Stored data:

════════════════

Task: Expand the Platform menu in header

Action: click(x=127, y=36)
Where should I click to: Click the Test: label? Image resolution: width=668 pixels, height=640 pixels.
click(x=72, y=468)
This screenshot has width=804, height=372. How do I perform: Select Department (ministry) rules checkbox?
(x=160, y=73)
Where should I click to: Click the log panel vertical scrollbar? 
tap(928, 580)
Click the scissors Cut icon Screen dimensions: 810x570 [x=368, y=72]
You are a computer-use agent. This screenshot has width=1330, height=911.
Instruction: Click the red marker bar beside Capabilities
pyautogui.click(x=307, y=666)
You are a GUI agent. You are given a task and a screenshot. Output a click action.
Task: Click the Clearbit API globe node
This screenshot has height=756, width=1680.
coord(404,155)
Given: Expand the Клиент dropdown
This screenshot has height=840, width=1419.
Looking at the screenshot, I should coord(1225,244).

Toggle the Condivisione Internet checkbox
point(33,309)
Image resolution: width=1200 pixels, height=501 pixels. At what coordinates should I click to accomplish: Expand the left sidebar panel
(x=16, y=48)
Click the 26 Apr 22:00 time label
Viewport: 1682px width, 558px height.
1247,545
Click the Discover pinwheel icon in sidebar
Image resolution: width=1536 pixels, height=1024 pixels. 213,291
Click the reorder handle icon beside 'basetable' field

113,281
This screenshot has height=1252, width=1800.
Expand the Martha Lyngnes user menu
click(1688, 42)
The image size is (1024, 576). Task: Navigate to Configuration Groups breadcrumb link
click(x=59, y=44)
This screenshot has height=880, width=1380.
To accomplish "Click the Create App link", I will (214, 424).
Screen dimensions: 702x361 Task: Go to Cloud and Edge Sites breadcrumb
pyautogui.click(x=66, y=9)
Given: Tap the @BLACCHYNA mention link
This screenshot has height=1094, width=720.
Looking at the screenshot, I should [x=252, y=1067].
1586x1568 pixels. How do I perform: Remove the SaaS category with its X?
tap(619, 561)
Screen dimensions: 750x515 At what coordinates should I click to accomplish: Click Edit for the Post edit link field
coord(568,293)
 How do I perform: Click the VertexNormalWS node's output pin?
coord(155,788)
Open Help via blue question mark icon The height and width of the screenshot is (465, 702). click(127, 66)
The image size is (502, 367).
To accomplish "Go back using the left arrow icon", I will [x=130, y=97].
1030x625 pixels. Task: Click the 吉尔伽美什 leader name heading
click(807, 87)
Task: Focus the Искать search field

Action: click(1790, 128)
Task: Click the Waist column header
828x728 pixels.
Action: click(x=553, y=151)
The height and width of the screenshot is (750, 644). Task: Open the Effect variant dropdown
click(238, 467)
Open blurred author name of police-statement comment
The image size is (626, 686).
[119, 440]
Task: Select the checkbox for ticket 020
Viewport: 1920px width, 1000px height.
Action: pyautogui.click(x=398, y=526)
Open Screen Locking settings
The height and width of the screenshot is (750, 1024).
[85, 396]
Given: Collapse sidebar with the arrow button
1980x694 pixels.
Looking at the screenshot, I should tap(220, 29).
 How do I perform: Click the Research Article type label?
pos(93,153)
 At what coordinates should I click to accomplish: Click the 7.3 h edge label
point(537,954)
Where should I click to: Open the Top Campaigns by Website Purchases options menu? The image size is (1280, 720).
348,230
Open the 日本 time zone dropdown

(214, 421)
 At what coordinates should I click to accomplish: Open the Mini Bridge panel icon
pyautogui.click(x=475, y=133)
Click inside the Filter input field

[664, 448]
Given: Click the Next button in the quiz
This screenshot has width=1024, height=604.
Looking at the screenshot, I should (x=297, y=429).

════════════════

→ **WORK REQUIRED**
In the entries above, please find the line with "Given: Expand the Клиент dropdown" and the line with "Open Help via", then write out exactly those two lines and every line between them, and nothing more.

→ **TASK SOLUTION**
Given: Expand the Клиент dropdown
This screenshot has height=840, width=1419.
Looking at the screenshot, I should coord(1225,244).

Toggle the Condivisione Internet checkbox
point(33,309)
Image resolution: width=1200 pixels, height=501 pixels. At what coordinates should I click to accomplish: Expand the left sidebar panel
(x=16, y=48)
Click the 26 Apr 22:00 time label
Viewport: 1682px width, 558px height.
1247,545
Click the Discover pinwheel icon in sidebar
Image resolution: width=1536 pixels, height=1024 pixels. 213,291
Click the reorder handle icon beside 'basetable' field

113,281
This screenshot has height=1252, width=1800.
Expand the Martha Lyngnes user menu
click(1688, 42)
The image size is (1024, 576). Task: Navigate to Configuration Groups breadcrumb link
click(x=59, y=44)
This screenshot has height=880, width=1380.
To accomplish "Click the Create App link", I will (214, 424).
Screen dimensions: 702x361 Task: Go to Cloud and Edge Sites breadcrumb
pyautogui.click(x=66, y=9)
Given: Tap the @BLACCHYNA mention link
This screenshot has height=1094, width=720.
Looking at the screenshot, I should [x=252, y=1067].
1586x1568 pixels. How do I perform: Remove the SaaS category with its X?
tap(619, 561)
Screen dimensions: 750x515 At what coordinates should I click to accomplish: Click Edit for the Post edit link field
coord(568,293)
 How do I perform: Click the VertexNormalWS node's output pin?
coord(155,788)
Open Help via blue question mark icon The height and width of the screenshot is (465, 702). click(127, 66)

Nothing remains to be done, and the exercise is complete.